Today in France, only 5% of rare diseases benefit from treatment in their indication, according to the Ministry of Health. The 7,000 pathologies currently recognized affect more than 3.5 million people in France, and around 25 million in Europe.
More than 600 rare disease centers in France
France’s Minister of Health, Catherine Vautrin, stated on the X network that she wanted to “do everything possible to improve care”, promising “massive investment” to this end. The precise outlines of PNMR4 will not be unveiled until around September 2024, but a budget of 36 million euros has already been released for the accreditation of 132 new rare disease centers, bringing the total number of expert centers in France to 603. The total budget allocated to the plan is expected to be between 175 and 186 million euros.
France is the only European country to have implemented such an initiative since 2004. Since February 2024, France has been coordinating the European JARDIN (Joint Action Rare Disease INnovation) working group on the sharing and reuse of rare disease health data.
Feedback from the field
The government has also entrusted the task of drawing up recommendations for this 4th plan to two eminent figures in the field: Professor Agnès Linglart, a pediatrician and researcher specializing in rare diseases affecting the skeleton and growth at Université Paris Saclay, and Professor Guillaume Canaud, professor of nephrology and therapeutics and researcher at Hôpital Necker Enfants Malades and Université Paris Cité.

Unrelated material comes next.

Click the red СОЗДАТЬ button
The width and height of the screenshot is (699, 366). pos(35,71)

Professors Linglart and Canaud led some 15 working groups between October 2023 and April 2024, bringing together more than 300 people, to identify flagship actions to be implemented around several themes. These groups were made up of a wide range of rare disease stakeholders from both the public and private sectors[1]. Patient associations were also represented in all the groups.
“This is an extremely ethical initiative, which enables us to feed back needs from the field and take stock of the benefits and shortcomings of previous plans (…). Four major areas of work have been identified: care and life paths, improving and accelerating diagnosis, developing innovative therapies and collecting data and biobanks,” says Professor Agnès Linglart, pediatrician and researcher, Professor at the University of Paris-Saclay.

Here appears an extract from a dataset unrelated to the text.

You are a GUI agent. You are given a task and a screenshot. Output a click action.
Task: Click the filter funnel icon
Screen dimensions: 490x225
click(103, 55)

In mid-April, the conclusions of these working groups were submitted to the government, which is currently analyzing them. Three key proposals have emerged:
- The need for inter-ministerial governance between the Ministry of Health, the Ministry of Higher Education and Research and the Ministry of Industry, with a strategic vision beyond five years
- The need for dedicated financial support for research into rare diseases
- More public/private partnerships to foster therapeutic innovation.
Since 2004, three successive national plans have been put in place. Among other actions, they have led to the creation of the Banque Nationale des Données Maladies Rares (1.5 million patients registered) and 23 healthcare networks.
[1] Reference center networks, rare disease expertise platforms, molecular diagnostic laboratories, representatives of public health institutions (Haute Autorité de Santé, Agence Nationale de Sécurité du Médicament et des Produits de Santé, Direction Générale de l’Offre de Soins, Direction Générale de la Santé, Agence de l’Innovation en Santé, etc.) and research organizations (Agence Nationale de Recherche, Inserm, etc.), as well as private sector associations (Entreprises du Médicament, France Biotech, etc.). ) and research institutions (Agence nationale de la recherche, Inserm, etc.), as well as private-sector associations (Entreprises du médicament, France Biotech, etc.), and people already involved in other rare disease-related plans (Plan médecine génomique, Plan biobanques 2030, etc.).